From mboxrd@z Thu Jan  1 00:00:00 1970
Return-Path: <linux-kernel-owner@vger.kernel.org>
Received: (majordomo@vger.kernel.org) by vger.kernel.org via listexpand
	id S1757347Ab2HNSzY (ORCPT <rfc822;w@1wt.eu>);
	Tue, 14 Aug 2012 14:55:24 -0400
Received: from www.linutronix.de ([62.245.132.108]:60953 "EHLO
	Galois.linutronix.de" rhost-flags-OK-OK-OK-OK) by vger.kernel.org
	with ESMTP id S1756069Ab2HNSzW (ORCPT
	<rfc822;linux-kernel@vger.kernel.org>);
	Tue, 14 Aug 2012 14:55:22 -0400
Date: Tue, 14 Aug 2012 20:55:16 +0200 (CEST)
From: Thomas Gleixner <tglx@linutronix.de>
To: Tejun Heo <tj@kernel.org>
cc: linux-kernel@vger.kernel.org, torvalds@linux-foundation.org,
        mingo@redhat.com, akpm@linux-foundation.org, peterz@infradead.org
Subject: Re: [PATCHSET] timer: clean up initializers and implement irqsafe
 timers
In-Reply-To: <1344449428-24962-1-git-send-email-tj@kernel.org>
Message-ID: <alpine.LFD.2.02.1208131720070.32033@ionos>
References: <1344449428-24962-1-git-send-email-tj@kernel.org>
User-Agent: Alpine 2.02 (LFD 1266 2009-07-14)
MIME-Version: 1.0
Content-Type: TEXT/PLAIN; charset=US-ASCII
X-Linutronix-Spam-Score: -1.0
X-Linutronix-Spam-Level: -
X-Linutronix-Spam-Status: No , -1.0 points, 5.0 required,  ALL_TRUSTED=-1,SHORTCIRCUIT=-0.0001
Sender: linux-kernel-owner@vger.kernel.org
List-ID: <linux-kernel.vger.kernel.org>
X-Mailing-List: linux-kernel@vger.kernel.org

On Wed, 8 Aug 2012, Tejun Heo wrote:
> Timer internals are protected by irqsafe lock but the lock is
> naturally dropped and irq enabled while a timer is executed.  This
> makes dequeueing timer for execution and the actual execution
> non-atomic against IRQs.  No matter what the timer function does, IRQs
> can occur between timer dispatch and execution.  This means that an
> IRQ handler could interrupt any timer in progress and it's impossible
> for an IRQ handler to cancel and drain a timer.
> 
> This restriction manifests as ugly convolutions in workqueue
> delayed_work interface.  A !idle delayed_work is either on timer,
> being transferred from timer to worklist, on worklist, or executing.
> There are interfaces which need to cancel a pending delayed_work -
> cancel_delayed_work() and friends and mod_delayed_work().  They want
> to cancel a work item in the first three states but it's impossible to
> drain the second state from IRQ handlers which lead to the following
> oddities.
> 
> * mod_delayed_work() can't be used from IRQ handlers.

This function does not exist.
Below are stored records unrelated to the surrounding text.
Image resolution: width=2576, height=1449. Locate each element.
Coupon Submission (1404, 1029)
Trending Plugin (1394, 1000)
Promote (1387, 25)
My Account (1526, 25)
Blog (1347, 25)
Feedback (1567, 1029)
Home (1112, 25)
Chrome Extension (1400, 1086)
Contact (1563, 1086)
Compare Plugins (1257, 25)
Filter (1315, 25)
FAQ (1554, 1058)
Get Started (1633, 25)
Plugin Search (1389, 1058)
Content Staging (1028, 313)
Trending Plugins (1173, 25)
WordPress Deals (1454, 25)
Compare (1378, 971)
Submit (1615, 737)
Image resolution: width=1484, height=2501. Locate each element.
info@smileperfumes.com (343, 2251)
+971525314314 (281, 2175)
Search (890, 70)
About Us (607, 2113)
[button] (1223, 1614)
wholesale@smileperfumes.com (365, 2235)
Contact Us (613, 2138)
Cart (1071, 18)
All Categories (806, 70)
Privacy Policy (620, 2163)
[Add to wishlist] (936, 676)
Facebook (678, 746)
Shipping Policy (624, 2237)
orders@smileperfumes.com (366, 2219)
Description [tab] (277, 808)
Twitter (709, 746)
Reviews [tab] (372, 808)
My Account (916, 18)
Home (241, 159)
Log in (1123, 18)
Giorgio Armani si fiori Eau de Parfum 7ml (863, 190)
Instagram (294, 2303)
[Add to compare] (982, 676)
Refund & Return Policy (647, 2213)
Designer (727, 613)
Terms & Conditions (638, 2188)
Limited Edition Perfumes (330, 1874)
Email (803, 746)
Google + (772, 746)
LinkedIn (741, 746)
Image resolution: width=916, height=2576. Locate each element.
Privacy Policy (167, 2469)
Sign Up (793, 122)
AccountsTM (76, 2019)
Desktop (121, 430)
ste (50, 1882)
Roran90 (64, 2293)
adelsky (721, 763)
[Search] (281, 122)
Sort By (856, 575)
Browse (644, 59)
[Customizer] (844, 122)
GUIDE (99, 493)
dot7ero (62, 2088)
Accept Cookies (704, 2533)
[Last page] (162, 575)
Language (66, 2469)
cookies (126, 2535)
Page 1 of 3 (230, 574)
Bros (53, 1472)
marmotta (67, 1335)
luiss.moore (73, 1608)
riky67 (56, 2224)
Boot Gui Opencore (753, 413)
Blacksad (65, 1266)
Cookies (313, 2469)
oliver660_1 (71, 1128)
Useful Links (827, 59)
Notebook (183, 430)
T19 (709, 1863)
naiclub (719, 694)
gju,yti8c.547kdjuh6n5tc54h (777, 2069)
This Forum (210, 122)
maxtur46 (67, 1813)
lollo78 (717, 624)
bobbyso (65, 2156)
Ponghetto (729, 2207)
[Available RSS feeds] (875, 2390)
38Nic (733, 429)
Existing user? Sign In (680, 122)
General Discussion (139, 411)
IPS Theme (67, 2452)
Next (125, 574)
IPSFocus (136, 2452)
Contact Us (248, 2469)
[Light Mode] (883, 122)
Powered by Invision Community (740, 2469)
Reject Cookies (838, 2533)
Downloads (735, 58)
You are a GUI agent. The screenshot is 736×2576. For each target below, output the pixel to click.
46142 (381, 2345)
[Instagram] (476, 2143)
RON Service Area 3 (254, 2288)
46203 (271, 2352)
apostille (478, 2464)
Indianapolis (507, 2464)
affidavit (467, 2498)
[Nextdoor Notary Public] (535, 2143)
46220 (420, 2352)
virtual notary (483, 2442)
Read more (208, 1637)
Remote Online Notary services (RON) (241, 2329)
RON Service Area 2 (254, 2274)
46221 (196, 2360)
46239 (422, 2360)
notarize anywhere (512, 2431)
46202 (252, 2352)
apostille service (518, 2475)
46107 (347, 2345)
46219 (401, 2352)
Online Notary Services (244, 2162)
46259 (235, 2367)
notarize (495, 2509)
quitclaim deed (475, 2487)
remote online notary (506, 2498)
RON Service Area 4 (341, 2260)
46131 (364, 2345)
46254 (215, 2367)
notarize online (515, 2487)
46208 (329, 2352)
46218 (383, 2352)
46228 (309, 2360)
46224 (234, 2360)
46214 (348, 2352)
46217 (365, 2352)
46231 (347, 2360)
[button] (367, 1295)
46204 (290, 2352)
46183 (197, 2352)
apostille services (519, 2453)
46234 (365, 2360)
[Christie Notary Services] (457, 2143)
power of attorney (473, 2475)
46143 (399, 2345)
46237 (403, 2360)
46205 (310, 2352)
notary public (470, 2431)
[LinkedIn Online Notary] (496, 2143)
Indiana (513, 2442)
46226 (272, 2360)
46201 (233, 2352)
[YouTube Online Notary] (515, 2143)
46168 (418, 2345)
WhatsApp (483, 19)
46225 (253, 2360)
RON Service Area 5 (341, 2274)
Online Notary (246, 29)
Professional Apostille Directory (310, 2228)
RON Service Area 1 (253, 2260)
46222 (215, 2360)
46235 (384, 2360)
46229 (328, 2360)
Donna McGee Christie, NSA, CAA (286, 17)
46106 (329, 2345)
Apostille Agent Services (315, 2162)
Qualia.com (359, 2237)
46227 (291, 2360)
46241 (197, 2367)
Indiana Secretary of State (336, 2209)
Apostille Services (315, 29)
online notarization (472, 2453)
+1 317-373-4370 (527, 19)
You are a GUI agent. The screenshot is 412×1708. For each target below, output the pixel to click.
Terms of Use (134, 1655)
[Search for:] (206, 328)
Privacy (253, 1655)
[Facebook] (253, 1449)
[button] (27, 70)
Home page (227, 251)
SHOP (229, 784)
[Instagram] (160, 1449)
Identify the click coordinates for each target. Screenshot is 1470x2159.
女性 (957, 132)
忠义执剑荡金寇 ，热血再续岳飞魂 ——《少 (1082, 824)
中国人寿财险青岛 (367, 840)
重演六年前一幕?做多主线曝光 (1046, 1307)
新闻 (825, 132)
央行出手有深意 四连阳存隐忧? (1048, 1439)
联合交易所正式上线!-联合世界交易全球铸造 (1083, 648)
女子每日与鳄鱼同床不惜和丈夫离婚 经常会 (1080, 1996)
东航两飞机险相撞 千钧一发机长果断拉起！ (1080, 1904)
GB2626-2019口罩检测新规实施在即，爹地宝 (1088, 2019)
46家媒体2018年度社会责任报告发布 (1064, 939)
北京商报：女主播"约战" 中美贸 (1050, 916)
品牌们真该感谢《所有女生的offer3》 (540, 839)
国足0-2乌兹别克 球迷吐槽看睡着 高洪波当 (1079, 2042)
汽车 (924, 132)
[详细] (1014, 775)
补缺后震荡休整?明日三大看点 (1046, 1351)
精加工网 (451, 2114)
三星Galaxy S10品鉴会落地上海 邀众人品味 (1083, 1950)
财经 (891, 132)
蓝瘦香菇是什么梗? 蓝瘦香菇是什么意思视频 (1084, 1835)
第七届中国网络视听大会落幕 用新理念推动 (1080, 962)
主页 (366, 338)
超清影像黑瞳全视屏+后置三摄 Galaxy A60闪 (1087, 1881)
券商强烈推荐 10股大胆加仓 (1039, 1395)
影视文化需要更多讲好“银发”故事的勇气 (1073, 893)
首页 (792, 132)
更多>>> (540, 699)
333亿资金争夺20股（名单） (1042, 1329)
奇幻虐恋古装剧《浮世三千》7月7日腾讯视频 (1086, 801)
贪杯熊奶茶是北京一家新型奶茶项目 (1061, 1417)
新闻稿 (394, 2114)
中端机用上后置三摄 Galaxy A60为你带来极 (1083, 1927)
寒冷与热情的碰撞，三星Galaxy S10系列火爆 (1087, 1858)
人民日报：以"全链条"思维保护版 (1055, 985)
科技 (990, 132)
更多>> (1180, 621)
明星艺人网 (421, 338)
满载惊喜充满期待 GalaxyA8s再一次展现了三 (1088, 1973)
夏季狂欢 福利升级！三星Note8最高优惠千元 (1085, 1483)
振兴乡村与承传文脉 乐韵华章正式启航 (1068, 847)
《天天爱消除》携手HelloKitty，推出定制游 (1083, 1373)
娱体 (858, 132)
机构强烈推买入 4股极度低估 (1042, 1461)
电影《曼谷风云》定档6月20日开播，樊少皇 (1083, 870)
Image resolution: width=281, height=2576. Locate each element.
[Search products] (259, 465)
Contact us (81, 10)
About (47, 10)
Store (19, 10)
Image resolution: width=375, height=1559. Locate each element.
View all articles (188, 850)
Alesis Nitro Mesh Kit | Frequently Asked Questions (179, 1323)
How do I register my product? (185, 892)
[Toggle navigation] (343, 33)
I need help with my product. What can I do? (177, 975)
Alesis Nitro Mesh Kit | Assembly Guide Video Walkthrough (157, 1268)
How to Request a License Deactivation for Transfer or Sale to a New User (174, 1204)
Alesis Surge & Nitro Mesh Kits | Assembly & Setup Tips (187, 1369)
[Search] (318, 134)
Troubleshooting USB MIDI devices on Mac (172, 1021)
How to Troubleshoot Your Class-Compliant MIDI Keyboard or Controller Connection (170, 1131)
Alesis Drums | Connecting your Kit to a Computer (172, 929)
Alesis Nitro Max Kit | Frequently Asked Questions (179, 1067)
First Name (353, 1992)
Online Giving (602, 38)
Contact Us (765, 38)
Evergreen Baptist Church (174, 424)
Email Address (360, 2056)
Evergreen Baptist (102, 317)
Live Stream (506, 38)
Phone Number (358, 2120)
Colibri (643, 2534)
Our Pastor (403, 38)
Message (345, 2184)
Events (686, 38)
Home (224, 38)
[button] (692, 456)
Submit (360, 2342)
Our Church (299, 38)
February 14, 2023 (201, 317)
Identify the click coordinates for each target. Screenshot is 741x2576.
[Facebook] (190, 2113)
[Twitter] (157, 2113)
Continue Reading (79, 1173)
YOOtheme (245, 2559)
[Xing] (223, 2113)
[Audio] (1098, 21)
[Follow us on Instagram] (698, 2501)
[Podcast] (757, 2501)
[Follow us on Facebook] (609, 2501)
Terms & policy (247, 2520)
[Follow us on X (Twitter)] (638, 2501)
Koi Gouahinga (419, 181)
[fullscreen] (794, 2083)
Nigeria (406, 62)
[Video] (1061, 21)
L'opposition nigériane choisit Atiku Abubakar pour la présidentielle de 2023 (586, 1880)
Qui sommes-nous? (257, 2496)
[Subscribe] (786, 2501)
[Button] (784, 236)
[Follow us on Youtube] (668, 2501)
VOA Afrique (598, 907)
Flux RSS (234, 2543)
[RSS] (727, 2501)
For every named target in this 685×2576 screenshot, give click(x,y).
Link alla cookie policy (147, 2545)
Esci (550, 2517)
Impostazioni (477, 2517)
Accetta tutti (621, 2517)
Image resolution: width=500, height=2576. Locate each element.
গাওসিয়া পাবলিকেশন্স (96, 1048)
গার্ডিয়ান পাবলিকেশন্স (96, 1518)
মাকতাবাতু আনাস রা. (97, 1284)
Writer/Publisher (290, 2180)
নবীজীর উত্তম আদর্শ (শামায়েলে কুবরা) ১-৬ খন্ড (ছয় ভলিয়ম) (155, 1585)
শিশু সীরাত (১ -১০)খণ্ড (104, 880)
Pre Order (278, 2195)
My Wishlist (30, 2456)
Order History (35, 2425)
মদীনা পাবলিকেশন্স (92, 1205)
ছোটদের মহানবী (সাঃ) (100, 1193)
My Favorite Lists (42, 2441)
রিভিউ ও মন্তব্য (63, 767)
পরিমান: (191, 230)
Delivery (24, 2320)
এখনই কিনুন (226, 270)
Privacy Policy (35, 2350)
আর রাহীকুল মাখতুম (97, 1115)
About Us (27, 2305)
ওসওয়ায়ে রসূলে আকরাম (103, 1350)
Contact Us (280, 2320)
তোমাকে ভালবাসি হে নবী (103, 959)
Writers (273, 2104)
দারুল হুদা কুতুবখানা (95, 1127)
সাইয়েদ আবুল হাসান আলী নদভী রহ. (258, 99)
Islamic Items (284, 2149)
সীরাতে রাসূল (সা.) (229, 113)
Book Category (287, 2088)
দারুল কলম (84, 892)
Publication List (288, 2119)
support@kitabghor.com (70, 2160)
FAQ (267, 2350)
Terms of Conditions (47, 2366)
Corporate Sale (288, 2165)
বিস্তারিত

So what?
 
> * __cancel_delayed_work() can't use the usual try_to_grab_pending()
>   which handles all three states but instead only deals with the first
>   state using a separate implementation.  There's no way to make a
>   delayed_work not pending from IRQ handlers.

And why is that desired and justifies the mess you are trying to
create in the timer code?

> * The context / behavior differences among cancel_delayed_work(),
>   __cancel_delayed_work(), cancel_delayed_work_sync() are subtle and
>   confusing (the first two are mostly historical tho).

We have a lot of subtle differences in interfaces for similar
reasons.

> This patchset implements irqsafe timers.  For an irqsafe timer, IRQ is
> not enabled from dispatch till the end of its execution making it safe
> to drain the timer regardless of context.  This will enable cleaning
> up delayed_work interface.

By burdening crap on the timer code. We had a similar context case
handling in the original hrtimers code and Linus went berserk on it.
There is no real good reason to reinvent it in a different flavour.

Your general approach about workqueues seems to be adding hacks into
other sensitive code paths [ see __schedule() ]. Can we please stop
that? workqueues are not so special to justify that.

The whole delayed work handling is a fragile construct due to the
combination of the timer and the work struct itself. As long as the
timer is pending the work is detached from the workqueue code and
that's what causes the issues at hand.

So rather than hacking special cases into the timer code, why can't we
manage those delayed works in the workqueue core itself and avoid the
whole timer dance?

Right now delayed work arms a timer, whose callback enqueues the work
and wakes the worker thread, which then executes the work.

So what about changing delayed_work into:

struct delayed_work {
       struct work_struct work;
       unsigned long expires;
};

Now when delayed work gets scheduled it gets enqueued into a separate
list in the workqueue core with the proper worker lock held. Then
check the expiry time of the new work against the current expiry time
of a timer in the worker itself. If the new expiry time is after the
current expiry time, nothing to do. If the new expiry is before the
current expiry time or the timer is not armed, then (re)arm the timer.

When the timer expires it wakes the worker and that evaluates the
delayed list for expired works and executes them and rearms the timer
if necessary.

To cancel delayed work you don't have to worry about the timer
callback being executed at all, simply because the timer callback is
just a wakeup of the worker and not fiddling with the work itself. If
the work is removed before the worker thread runs, life goes on as
usual.

So all you have to do is to remove the work from the delayed list. If
the timer is armed, just leave it alone and let it fire. Canceling
delayed work is probably not a high frequency operation.

In fact that would make cancel_delayed_work and cancel_work basically
the same operation.

I have no idea how many concurrent delayed works are on the fly, so I
can't tell whether a simple ordered list is sufficient or if you need
a tree which is better suited for a large number of sorted items. But
that's a trivial to solve detail.

Thoughts?

	tglx